EU統計局ユーロスタットが5日発表したユーロ圏の2015年12月のインフレ率(速報値)は前年同月比0.2%となり、前月と同水準だった。物価の上昇は3カ月連続。ただ、予想の0.3%を下回り、依然として欧州中央銀行(ECB)が目標とする2%程度を大きく割り込んでいる。
分野別ではエネルギーがマイナス5.9%だった。下げ幅は前月の7.3%から縮小したものの、原油安で下落が続いている。工業製品は0.5%、サービスは1.1%の幅で上昇した。価格変動が激しいエネルギー、食品・アルコール・たばこを除いた基礎インフレ率は前月と同水準の0.9%となった。

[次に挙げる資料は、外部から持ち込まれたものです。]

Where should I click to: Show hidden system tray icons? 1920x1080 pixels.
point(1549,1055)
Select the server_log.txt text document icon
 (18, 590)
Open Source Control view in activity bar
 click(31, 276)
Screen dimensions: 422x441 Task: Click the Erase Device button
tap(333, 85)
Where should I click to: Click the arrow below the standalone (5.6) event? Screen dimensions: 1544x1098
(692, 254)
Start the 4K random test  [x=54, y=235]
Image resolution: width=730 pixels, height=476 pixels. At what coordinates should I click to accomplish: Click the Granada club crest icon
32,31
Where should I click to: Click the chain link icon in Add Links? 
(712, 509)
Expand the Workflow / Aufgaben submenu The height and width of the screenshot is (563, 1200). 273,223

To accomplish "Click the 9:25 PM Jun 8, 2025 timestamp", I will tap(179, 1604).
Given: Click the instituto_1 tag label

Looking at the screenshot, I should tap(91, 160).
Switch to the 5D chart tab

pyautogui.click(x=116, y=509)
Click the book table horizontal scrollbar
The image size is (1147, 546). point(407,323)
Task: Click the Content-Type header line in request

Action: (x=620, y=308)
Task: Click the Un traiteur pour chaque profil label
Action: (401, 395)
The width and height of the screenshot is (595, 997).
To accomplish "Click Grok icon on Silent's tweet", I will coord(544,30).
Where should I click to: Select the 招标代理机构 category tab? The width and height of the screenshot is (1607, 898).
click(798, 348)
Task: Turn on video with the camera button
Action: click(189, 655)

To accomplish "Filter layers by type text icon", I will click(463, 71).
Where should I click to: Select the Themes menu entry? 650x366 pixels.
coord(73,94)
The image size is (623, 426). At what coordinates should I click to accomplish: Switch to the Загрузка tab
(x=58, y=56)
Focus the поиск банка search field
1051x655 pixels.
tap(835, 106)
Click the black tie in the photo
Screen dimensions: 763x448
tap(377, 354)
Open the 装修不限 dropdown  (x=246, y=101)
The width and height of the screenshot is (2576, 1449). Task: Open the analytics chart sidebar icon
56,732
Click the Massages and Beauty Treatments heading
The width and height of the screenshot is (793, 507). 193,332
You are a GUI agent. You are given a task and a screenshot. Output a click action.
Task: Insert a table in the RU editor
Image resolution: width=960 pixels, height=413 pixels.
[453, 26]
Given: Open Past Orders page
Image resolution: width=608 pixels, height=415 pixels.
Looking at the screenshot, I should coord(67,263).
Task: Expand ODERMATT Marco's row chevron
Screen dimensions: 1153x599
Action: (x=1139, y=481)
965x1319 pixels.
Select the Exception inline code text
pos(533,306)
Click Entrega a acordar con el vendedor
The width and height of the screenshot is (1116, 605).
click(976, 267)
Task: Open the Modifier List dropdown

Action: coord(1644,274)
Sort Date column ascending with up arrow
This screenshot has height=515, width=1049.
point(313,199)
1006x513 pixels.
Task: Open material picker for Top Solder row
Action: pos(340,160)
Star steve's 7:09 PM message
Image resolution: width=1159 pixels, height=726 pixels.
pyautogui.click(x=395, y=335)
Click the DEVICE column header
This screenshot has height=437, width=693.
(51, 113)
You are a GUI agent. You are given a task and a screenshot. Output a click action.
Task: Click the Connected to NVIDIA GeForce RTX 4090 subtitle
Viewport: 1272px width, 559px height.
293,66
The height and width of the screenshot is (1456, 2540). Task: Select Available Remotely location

ECBは12月、デフレ回避策として追加の金融緩和を決め、国債などを買い取る量的緩和の実施期間を17年3月まで6カ月延長したほか、民間金融機関が手元資金をECBに預け入れる際の金利(中銀預金金利)のマイナス幅を0.2%から0.3%に拡大した。しかし、予想されていた国債買い取り規模の拡大は見送られ、マイナス金利の拡大幅も予想を下回ったことから、市場では失望感が広がった。インフレ率が12月も低水準にとどまったことで、追加緩和を求める圧力が強まりそうだ。